### Assignment
Your answer should be the lines from the one with "Task: Click the info icon beside preset hint" to the end of the data below, both included, exact and free of pictures.

+--

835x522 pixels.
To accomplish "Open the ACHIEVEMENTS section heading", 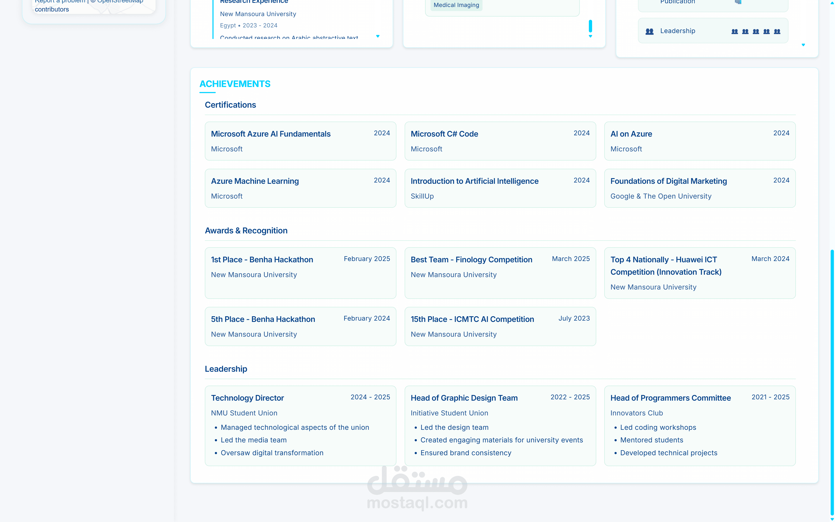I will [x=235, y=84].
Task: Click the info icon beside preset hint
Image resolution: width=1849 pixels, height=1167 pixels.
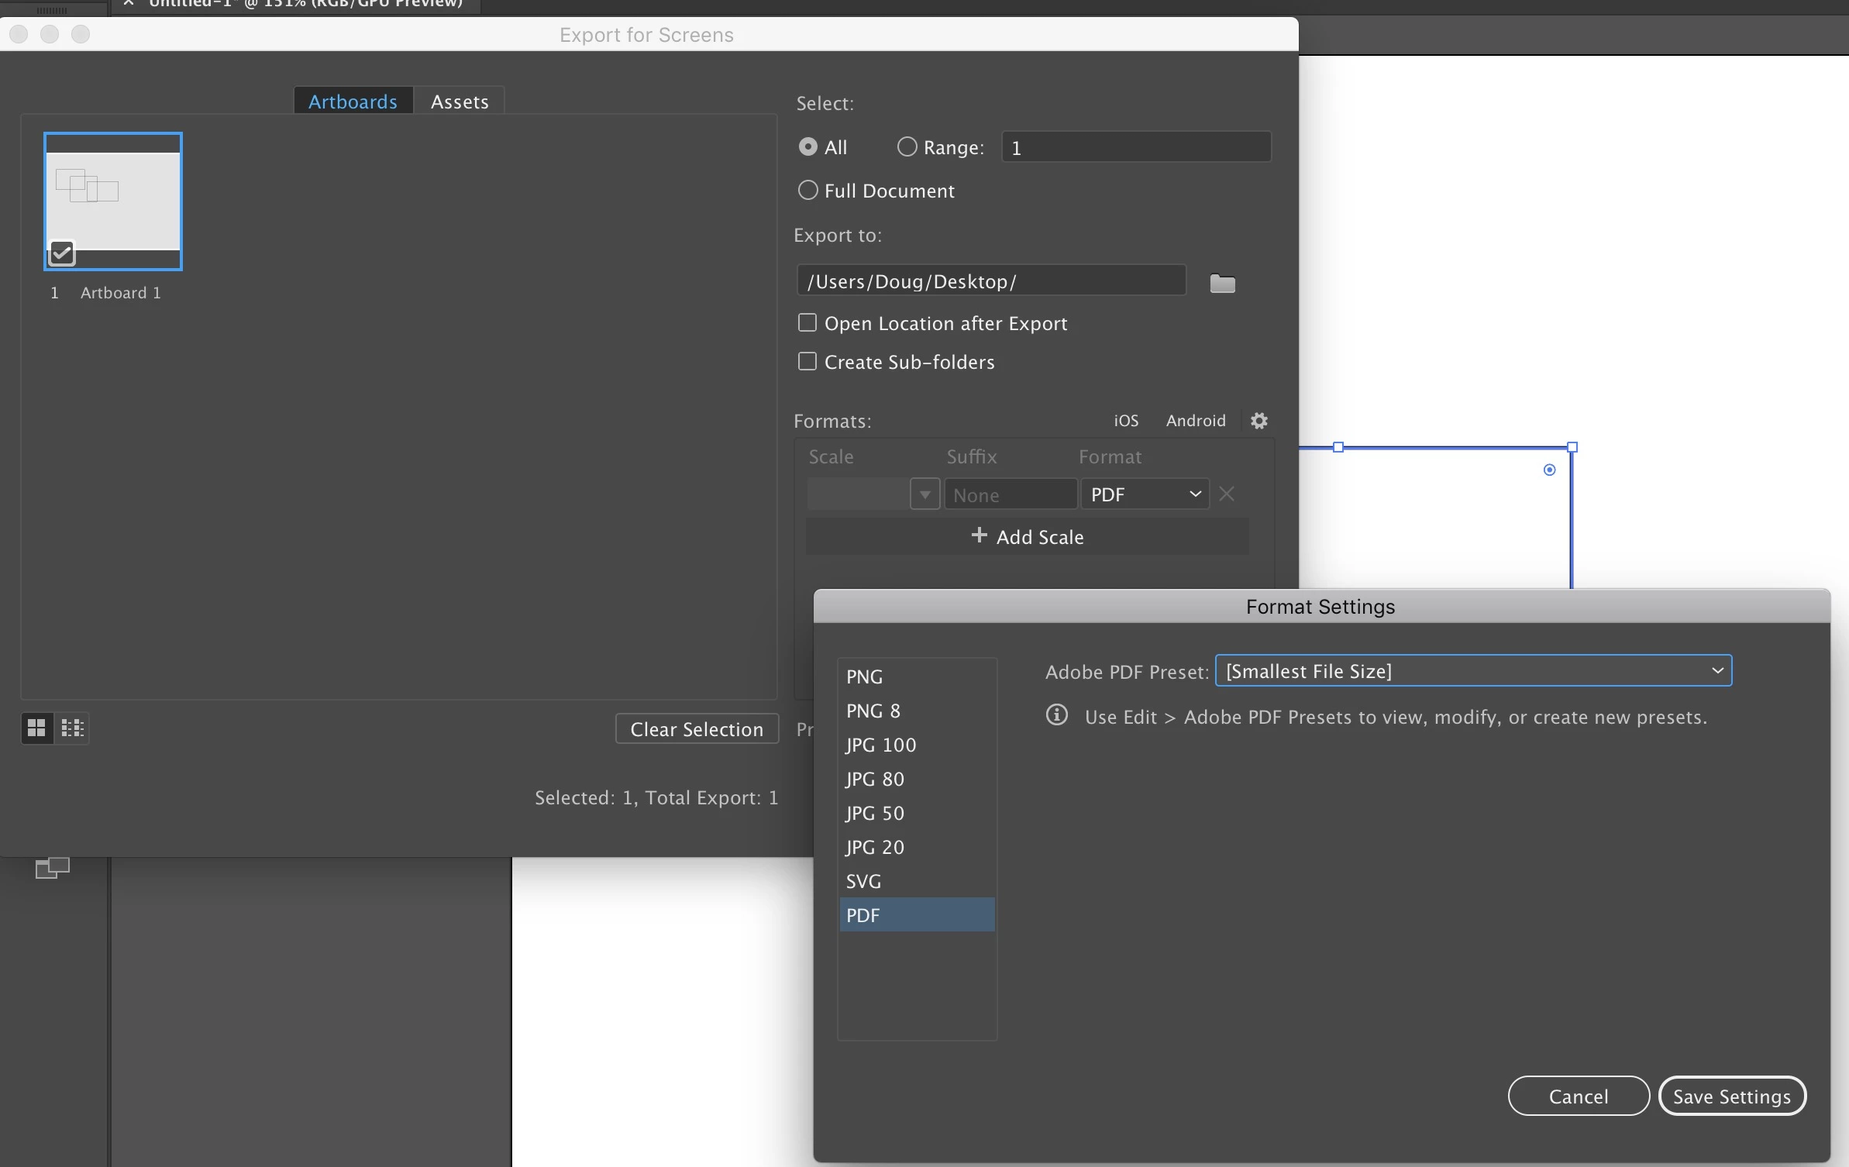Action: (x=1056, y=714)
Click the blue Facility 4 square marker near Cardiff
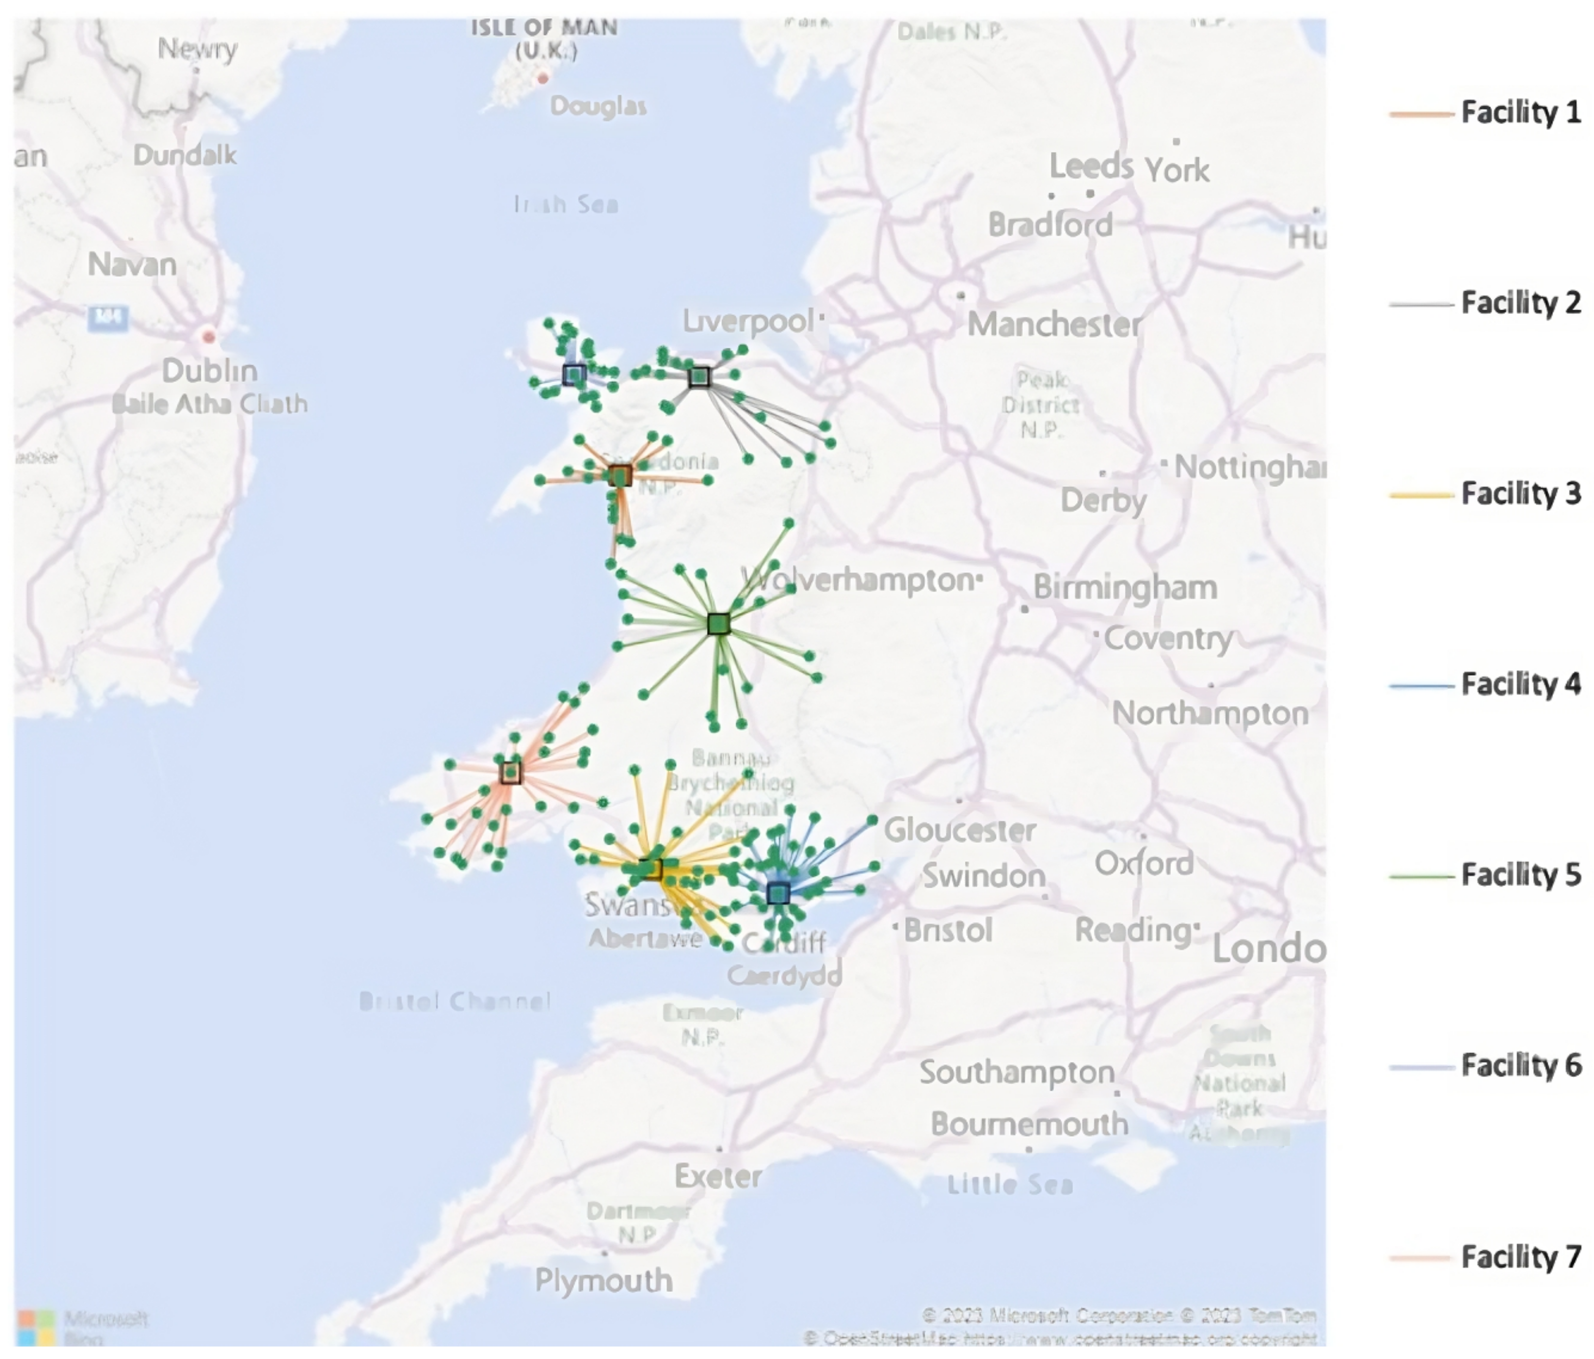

+--

### Output of the exercise
Task: Click the info icon beside preset hint
Image resolution: width=1849 pixels, height=1167 pixels.
Action: (x=1056, y=714)
Click the blue Facility 4 square marker near Cardiff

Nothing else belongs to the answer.